DATA EXTRACTS:

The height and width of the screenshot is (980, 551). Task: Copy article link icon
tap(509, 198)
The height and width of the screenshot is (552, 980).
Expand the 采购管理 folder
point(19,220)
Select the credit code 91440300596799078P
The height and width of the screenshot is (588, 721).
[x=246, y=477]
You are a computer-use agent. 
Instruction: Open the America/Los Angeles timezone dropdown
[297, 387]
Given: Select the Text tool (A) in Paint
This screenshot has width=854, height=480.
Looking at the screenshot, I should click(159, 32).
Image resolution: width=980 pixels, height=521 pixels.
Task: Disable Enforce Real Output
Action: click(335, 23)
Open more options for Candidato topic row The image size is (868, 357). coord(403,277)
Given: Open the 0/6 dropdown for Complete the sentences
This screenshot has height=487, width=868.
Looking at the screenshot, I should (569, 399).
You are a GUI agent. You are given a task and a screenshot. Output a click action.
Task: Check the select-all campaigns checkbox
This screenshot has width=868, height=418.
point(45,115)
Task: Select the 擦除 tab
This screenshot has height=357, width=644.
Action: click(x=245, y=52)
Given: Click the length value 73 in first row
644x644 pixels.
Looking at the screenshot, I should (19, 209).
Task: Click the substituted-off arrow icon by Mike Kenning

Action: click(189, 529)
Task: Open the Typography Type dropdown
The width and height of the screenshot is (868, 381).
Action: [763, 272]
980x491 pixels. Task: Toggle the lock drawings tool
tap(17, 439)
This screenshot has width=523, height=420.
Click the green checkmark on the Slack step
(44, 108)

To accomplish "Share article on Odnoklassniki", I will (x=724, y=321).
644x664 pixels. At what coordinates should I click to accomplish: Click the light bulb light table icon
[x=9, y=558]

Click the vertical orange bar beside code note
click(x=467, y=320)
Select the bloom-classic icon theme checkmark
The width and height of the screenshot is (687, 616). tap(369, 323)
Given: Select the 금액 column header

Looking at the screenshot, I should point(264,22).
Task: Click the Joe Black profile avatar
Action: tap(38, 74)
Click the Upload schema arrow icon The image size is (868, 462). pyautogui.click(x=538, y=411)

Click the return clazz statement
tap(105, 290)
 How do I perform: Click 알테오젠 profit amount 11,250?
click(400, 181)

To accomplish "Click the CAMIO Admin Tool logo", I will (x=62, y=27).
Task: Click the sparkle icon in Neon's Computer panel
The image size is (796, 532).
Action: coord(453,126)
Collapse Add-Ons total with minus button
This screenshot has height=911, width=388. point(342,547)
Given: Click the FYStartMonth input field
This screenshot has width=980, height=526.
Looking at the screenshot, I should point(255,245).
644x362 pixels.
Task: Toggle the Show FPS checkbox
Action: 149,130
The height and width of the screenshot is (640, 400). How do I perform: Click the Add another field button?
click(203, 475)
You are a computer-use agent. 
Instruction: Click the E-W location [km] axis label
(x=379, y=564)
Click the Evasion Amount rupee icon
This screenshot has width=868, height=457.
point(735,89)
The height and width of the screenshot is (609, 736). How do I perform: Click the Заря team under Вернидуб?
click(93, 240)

WHAT NEEDS TO BE DONE: Only one stretch of the data is wanted: the lines from the one with "Task: Click the sparkle" through the last, repeated exactly.

TASK SOLUTION:
Task: Click the sparkle icon in Neon's Computer panel
The image size is (796, 532).
Action: coord(453,126)
Collapse Add-Ons total with minus button
This screenshot has height=911, width=388. point(342,547)
Given: Click the FYStartMonth input field
This screenshot has width=980, height=526.
Looking at the screenshot, I should point(255,245).
644x362 pixels.
Task: Toggle the Show FPS checkbox
Action: 149,130
The height and width of the screenshot is (640, 400). How do I perform: Click the Add another field button?
click(203, 475)
You are a computer-use agent. 
Instruction: Click the E-W location [km] axis label
(x=379, y=564)
Click the Evasion Amount rupee icon
This screenshot has width=868, height=457.
point(735,89)
The height and width of the screenshot is (609, 736). How do I perform: Click the Заря team under Вернидуб?
click(93, 240)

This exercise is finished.